Malcolm X’s declaration that the basis of all revolution is land is not mere rhetoric. It is a fundamental fact. Revolution is fought to make the land’s resources available for the survival and development of the people.
Of all the things that come from land nothing is more important than food. Diamonds, gold, uranium, coltan and silver cannot be eaten. It is food that sustains life. Access to it is among the most fundamental of human rights.
The Land and Freedom Army in Kenya (commonly called the “Mau Mau”) which fought for liberation from the 1940s through the early 1960s included the word “land” in the organization’s name because of clarity about the objective of their struggle. There can be no freedom when land and resources are monopolized by foreign forces, a domestic minority
ruling class, or a combination of the two. We call this neo-colonialism. Neo-colonialism (a new form of colonialism) facilitates imperialism, which is essentially foreign domination of Africa through brutal monopolization of African resources. These practices enrich a corrupt few and impoverish the great majority. Africans are rendered landless or subjected to foreign market forces.
As just one example, when Bill Gates says we should not give up luxuries to combat climate change, the masses of Africa’s people respond: “What luxuries?” Those who live on the equivalent of two U.S. dollars a day in Kenya struggle to cope with the inflated cost of food caused by climate change. Bill Gates speaks for the less than one percent who control about 40 percent of the world’s wealth. Monsanto (Bill Gates’ corporation) seeks a monopoly over land and food production. Partnering with greedy elites in Kenya, he pursues control of seed supplies and accumulation of land from small Kenyan farmers.
Monsanto took control of the local seed supply and replaced it with genetically modified organism (GMO) seeds, pesticides, and fertilizers in India over the course of 15 years. This destroyed the tradition of local seed banking for re-use and plunged farmers into debt for nonreusable GMO products. This massive debt resulted in the takeover of farmland, crop failure and more than 200,000 suicides among small farmers in 15 years.
In his book “From Seeds of Suicide to Seeds of Hope: Why Are Indian Farmers Committing Suicide and How Can We Stop This Tragedy?” author W. Norton Grub explained:
“Monocultures and uniformity increase the risk of crop failure, as diverse seeds adapted to diverse to eco-systems are replaced by the rushed introduction of uniform and often untested seeds into the market. When Monsanto first introduced Bt Cotton in 2002, the farmers lost 1 billion rupees due to crop failure. Instead of 1,500 kilos per acre as promised by the company, the harvest was as low as 200 kilos per acre. Instead of incomes of 10,000 rupees an acre, farmers ran into losses of 6,400 rupees an acre. In the state of Bihar, when farmsaved corn seed was displaced by Monsanto’s hybrid corn, the entire crop failed, creating 4 billion rupees in losses and increased poverty for desperately poor farmers. Poor peasants of the South cannot survive seed monopolies.”

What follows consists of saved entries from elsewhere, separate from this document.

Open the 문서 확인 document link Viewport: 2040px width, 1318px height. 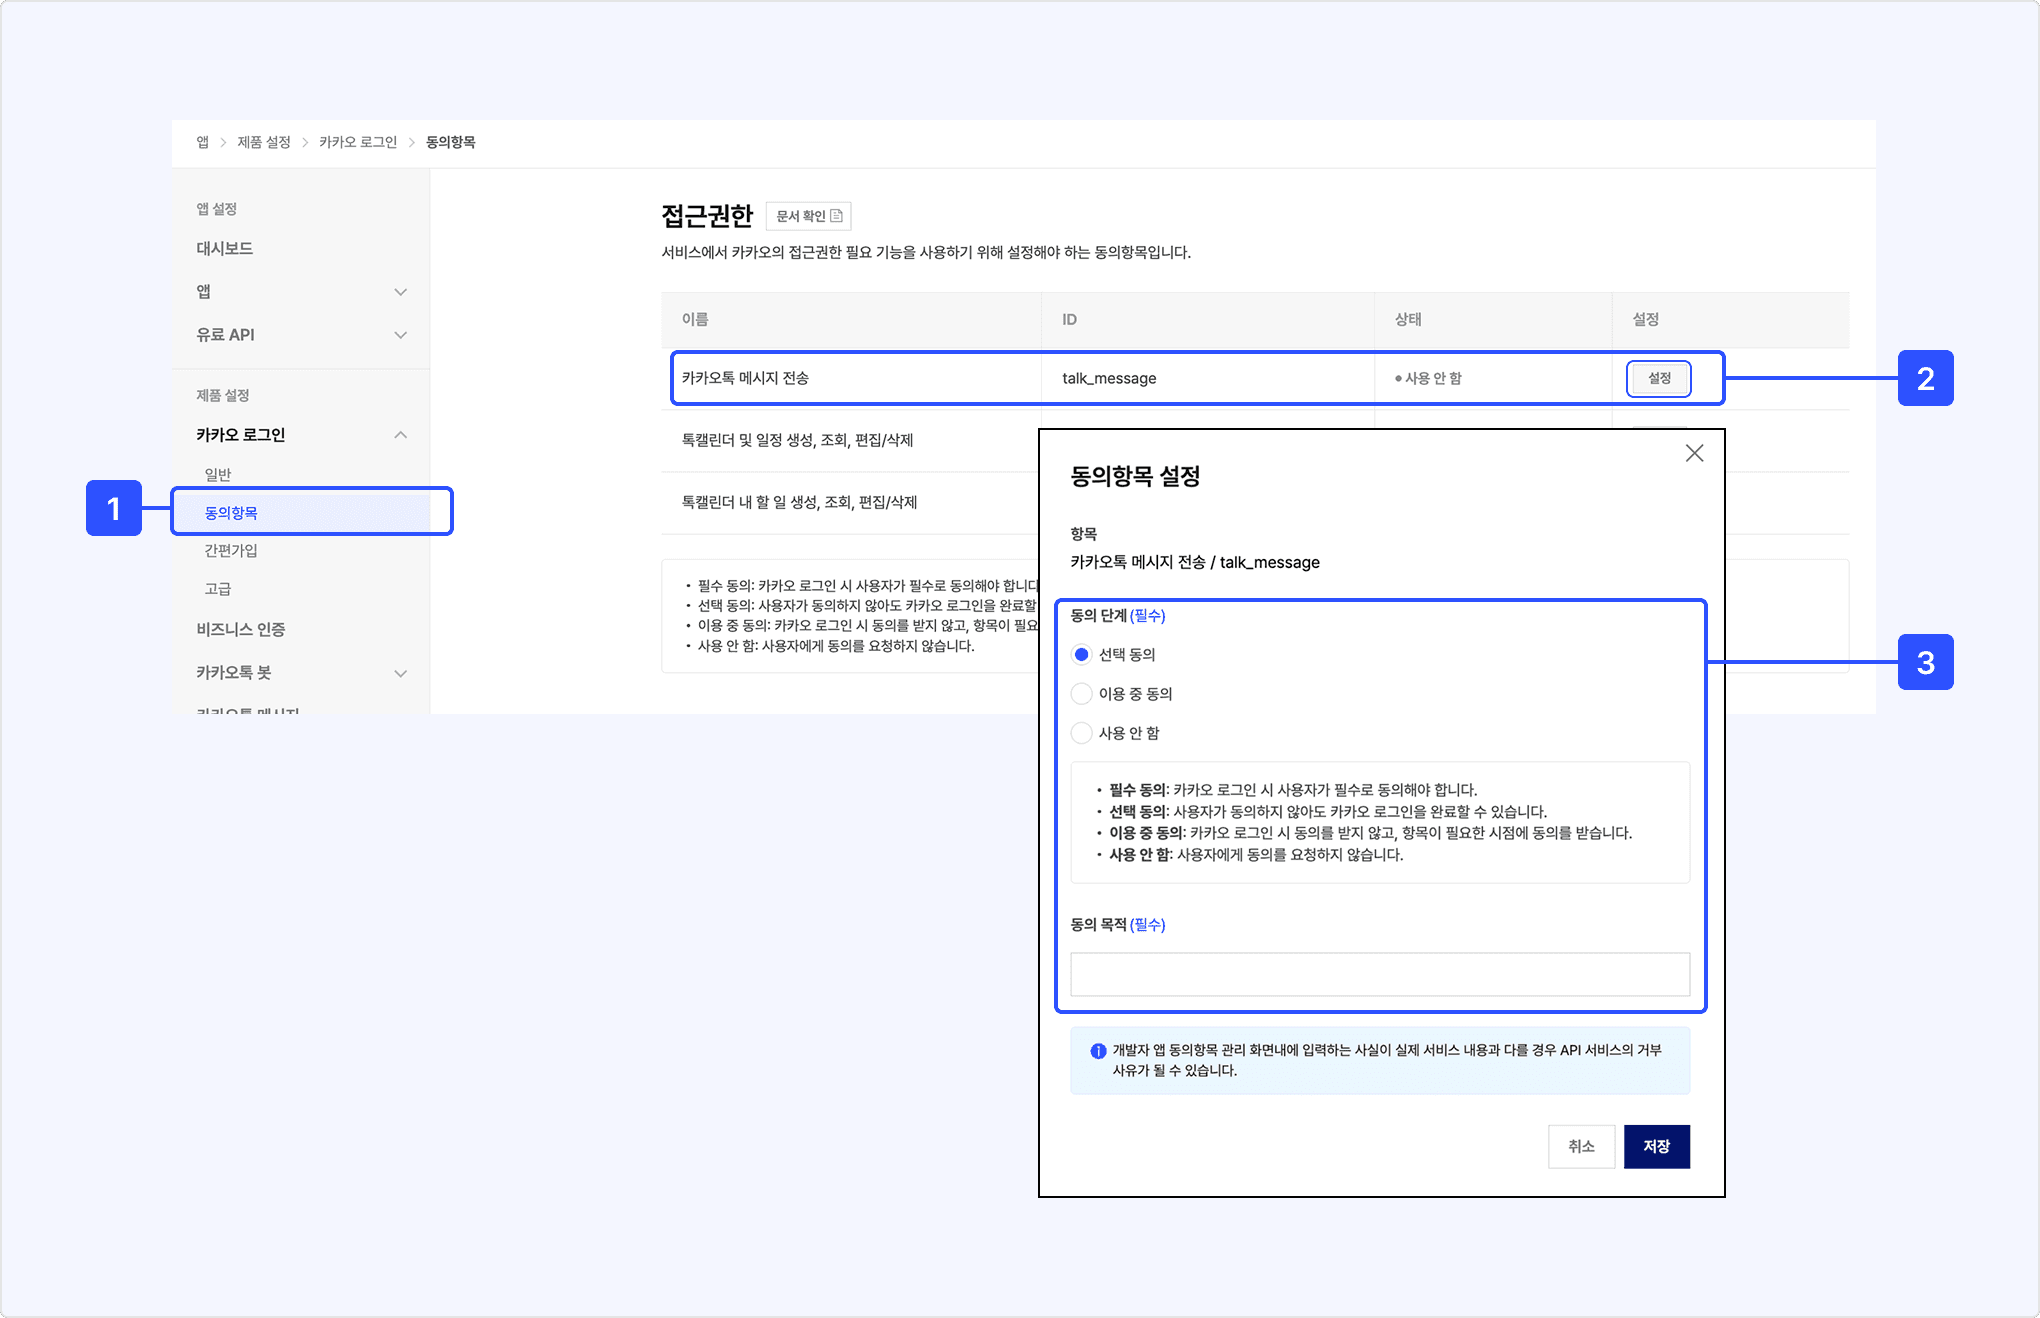[x=809, y=216]
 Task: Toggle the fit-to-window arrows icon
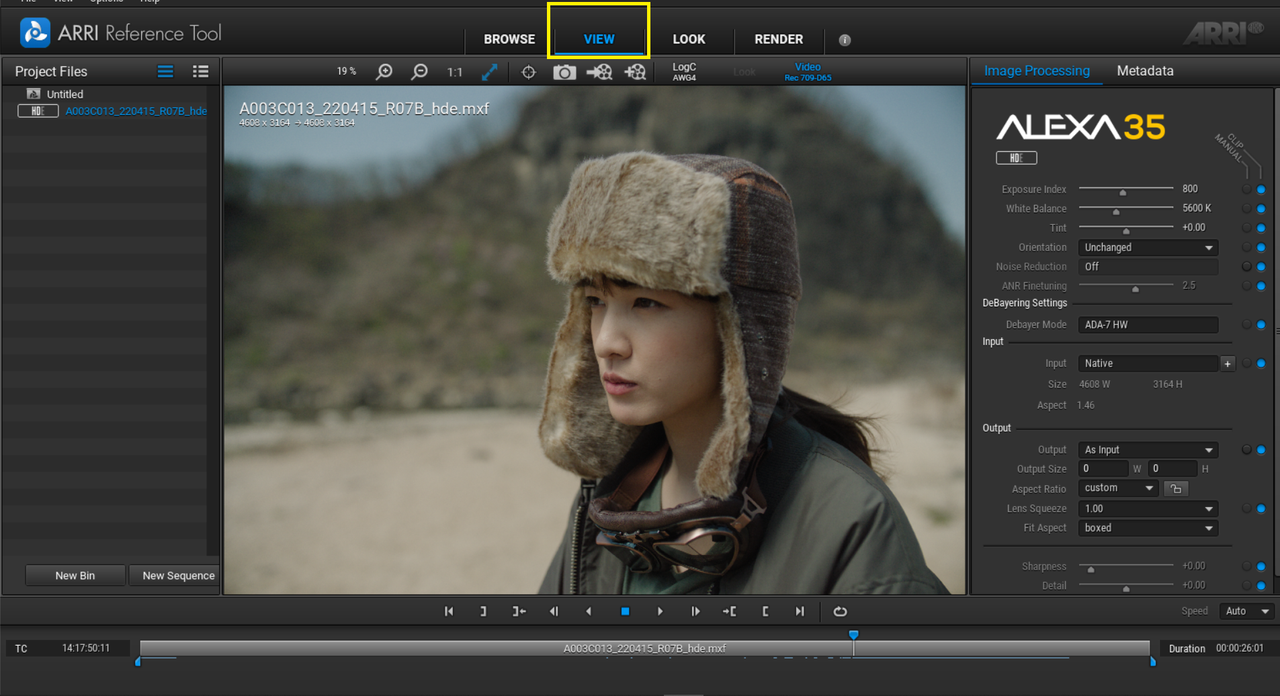coord(490,72)
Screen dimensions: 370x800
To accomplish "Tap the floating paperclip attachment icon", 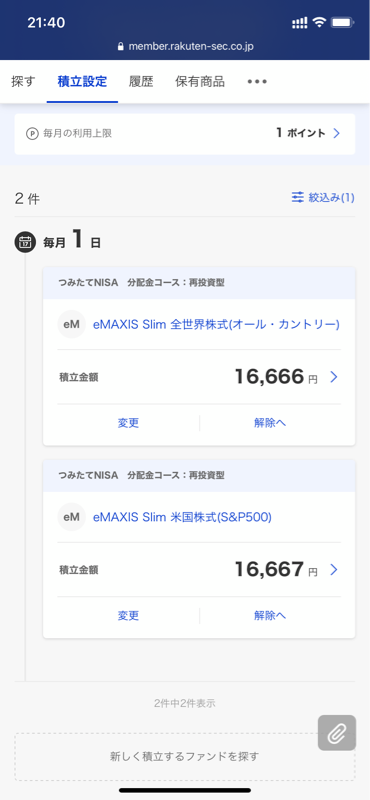I will pos(337,733).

There are 60 varieties of natural rice in India that are bred to grow in diverse climates and environments, from low moisture seeds to those that grow in saltwater. Monsanto’s objective is to destroy and sideline these seeds. Beyond suicides and destruction of local farms, the GMO created food insecurity poses a threat to the entire Indian population that is potentially genocidal.
Destruction of food security is destruction of life. It is precisely the type of crime that flourishes under capitalism, a genocidal economic system. Although Africa has more farmland than any other continent, it also suffers from high infant mortality rates, malnutrition, and general food insecurity.
The contrasts are striking. Kenya has a well-developed infrastructure but because of stark class disparities, superhighways can be found in some regions and mud roads in others. Elected officials are paid the equivalent of 10,000-6,000 U.S. dollars a month compared to working class salaries of $130 U.S. dollars a month.
Kenya is not unique. In too many countries in Africa, land and resources remain in the hands of white settlers, multi-national corporations, and a few African elite families. Cash crops create starvation in the face of plenty. The reclamation of land and resources for the masses of Africa’s people is a revolutionary act. Only the organized masses with a clear scientific revolutionary ideology can bring this about. In Kenya the people need a nationally consolidated African
people’s formation that makes constitutional land provisions a reality. Zimbabwe stands as a sterling example of what can be accomplished in Africa with respect to land reclamation and the redistribution of land to the people. The evidence is found in the table below:
The way is clear. The revolutionary road must be traveled to reclaim Africa’s land for Africa’s people, and to end their starvation.